The Brigham and Womens Hospital Inc invention works as follows

The present invention relates to nonalcoholic fatty liver disease treatment and prevention by using agents that inhibit NOTCH signaling pathways. This purpose may be achieved by using antibodies that inhibit the binding Delta like 4 ligand (Dll4) onto NOTCH receptors.

Background for Notch inhibition in nonalcoholic fatty liver diseases treatment and prevention

Obesity is a common condition that can be linked to other metabolic disorders and poses a threat to the health of people around the world. Over two-thirds (33%) of Americans are obese and over half (32%) are overweight. Atherosclerosis and heart attack are the most severe and common complications of obesity.
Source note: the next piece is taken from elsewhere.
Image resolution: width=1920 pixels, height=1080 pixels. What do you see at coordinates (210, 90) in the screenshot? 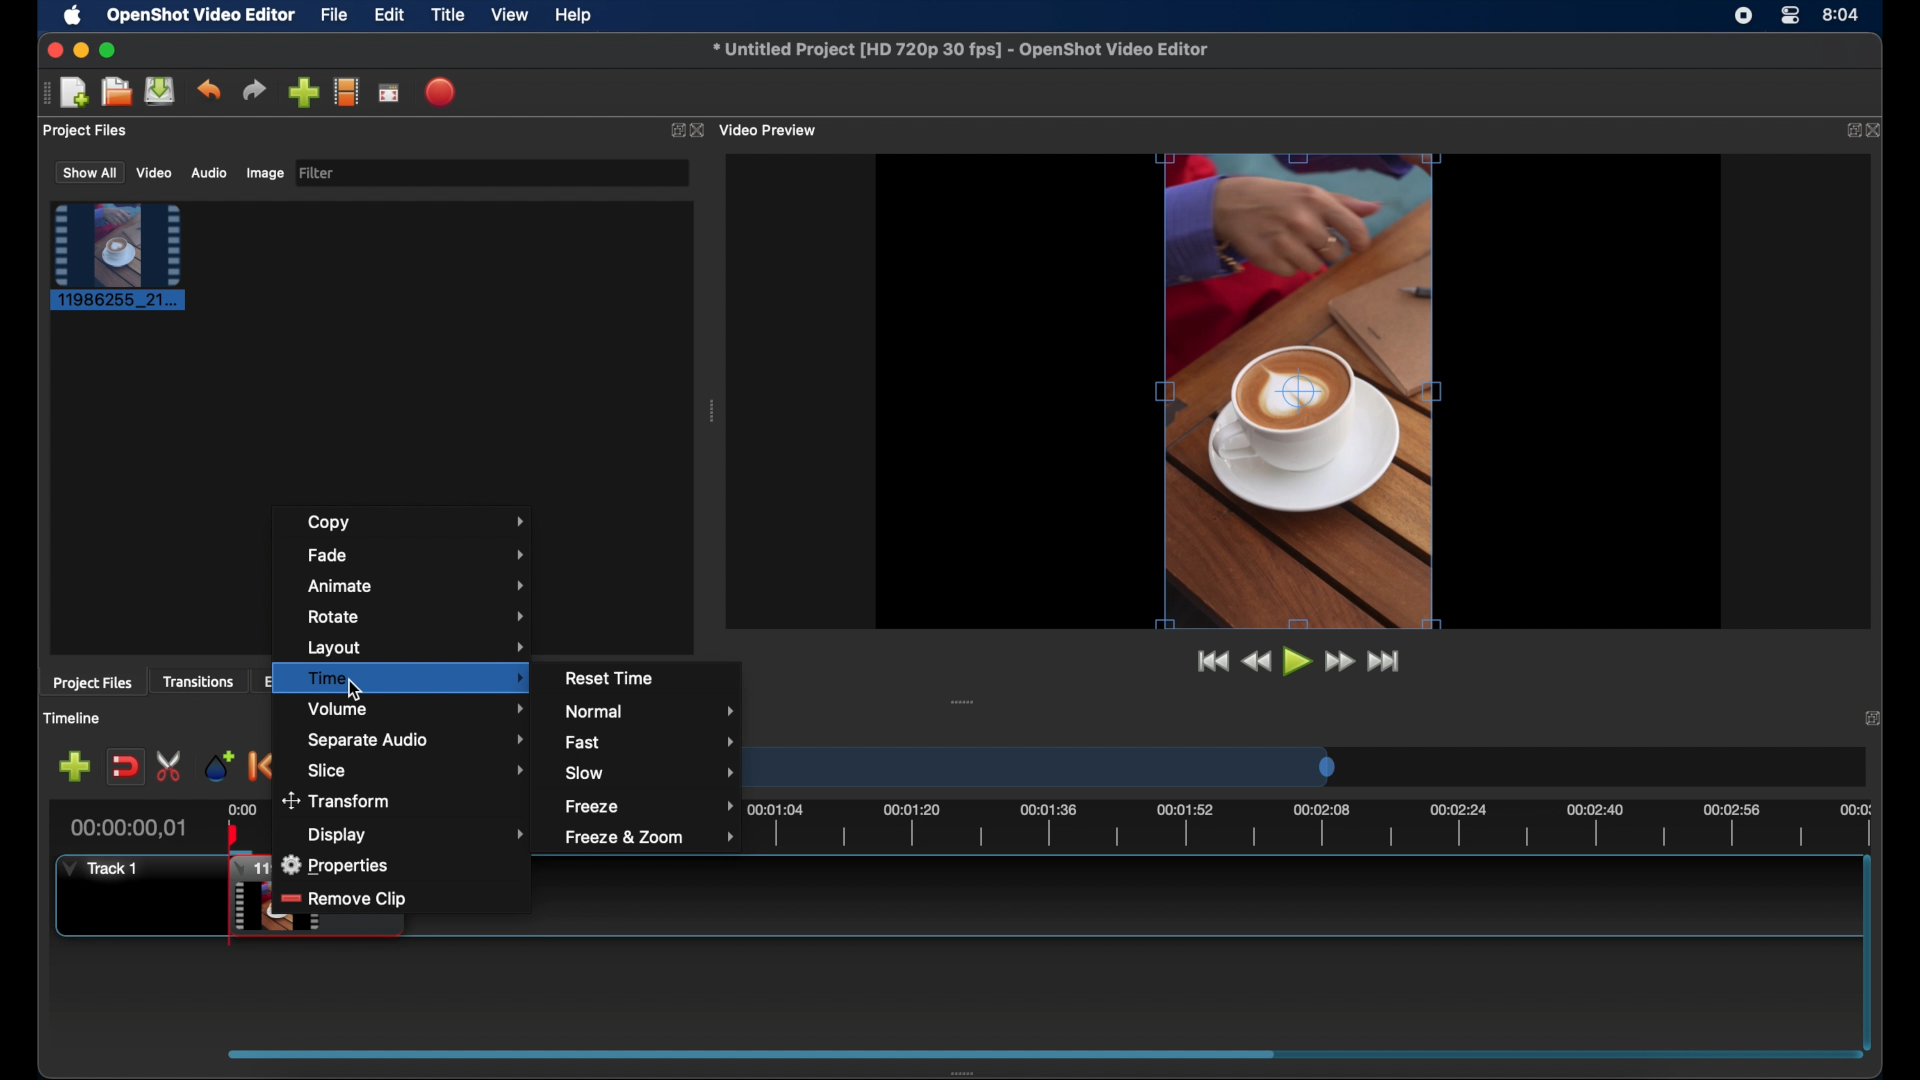
I see `undo` at bounding box center [210, 90].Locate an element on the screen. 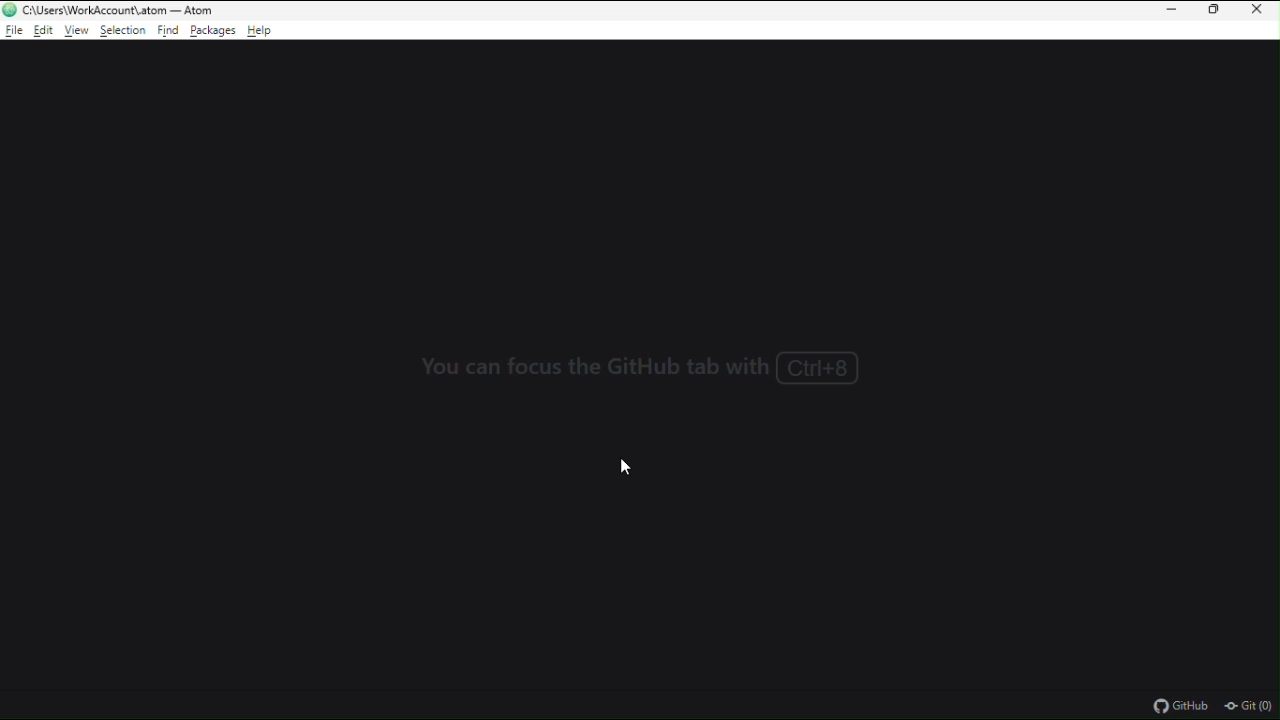  Selection is located at coordinates (123, 32).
Metabolic Syndrome (Sutherland, Metabolic Syndrome & Related Disorders 2 to82-104 (2004); Esposito, Nutr. Metab. Cardiovasc. Dis. 14:228-228-232 (2004)). It is related to obesity and includes the following metabolic risk factors: 1) abdominal obesity (excessive body fat); 2) atherogenic dyslipidemia; high triglycerides, low HDL cholesterol, and high LDL cholesterol; 3) insulin resistance or glucose intolerance; and 5) prothrombotic (e.g. high fibrinogen or plasmaminogen activator inhibitor-1 levels in the blood); and 6 ) a proinflammatory (e.g. In developed countries, metabolic syndrome is becoming more common and closely linked with the risk of coronary disease (Malik, Irabarren, and others, Circulation 110, 1245-1250 (2004)). Am. Coll. Cardiol. 48:1800-1807 (2006)). There is mounting evidence that metabolic syndrome features are closely linked to chronic inflammation. These include macrophage accumulation, increased production of cytokine, and activation a network inflammatory signaling pathways.

Cardiometabolic Syndrome” includes obesity-related metabolic diseases and atherosclerosis. Cardiometabolic diseases can also cause arterial and valvular calciumification, which can lead to severe clinical complications such as acute myocardial injury and aortic narrowing. Diabetes can also cause chronic kidney disease, which can lead to cardiovascular ectopic calciumification and acute myocardial injury. The cardiometabolic syndrome is made up of several components that are interrelated and work together through systemic or local inflammation.

The NOTCH signaling pathway was identified as an important part of many biological functions including cell differentiation and proliferation (see U.S. Pat. No. 6,703,221). There have been many cases of leukemia-related mutations in genes that increase NOTCH signaling. Inhibitors of NOTCH are currently being investigated for their possible use in treating neurological diseases and cancer. J. Cancer 92:751-759 (2005); Van Es, et al., Nature 435:959-963 (2005)).

The NOTCH pathway can be activated by four distinct transmembrane receptor types (designated as NOTCH-1?NOTCH-4), which rely on regulated proteolysis. Notch’s expression patterns depend on the cell type. The receptor undergoes sequential cleavage of metalloproteases from the ADAM family after ligand binding (Bru, et. al., Mol. Cell 5:207-216 (2000); Mumm, et al., Mol. Cell 5:197-206 ((2000)) and the presenilin dependent gamma secretase. Selkoe et al. Annu. Rev. Neurosci. 26:565-97 (2003); De Strooper, et al., Nature 398:518-522 (1999)). The last proteolytic cleavage allows the NOTCH receptor’s intracellular domain to be transferred to the cell nucleus, where it interacts to inducing target gene expression.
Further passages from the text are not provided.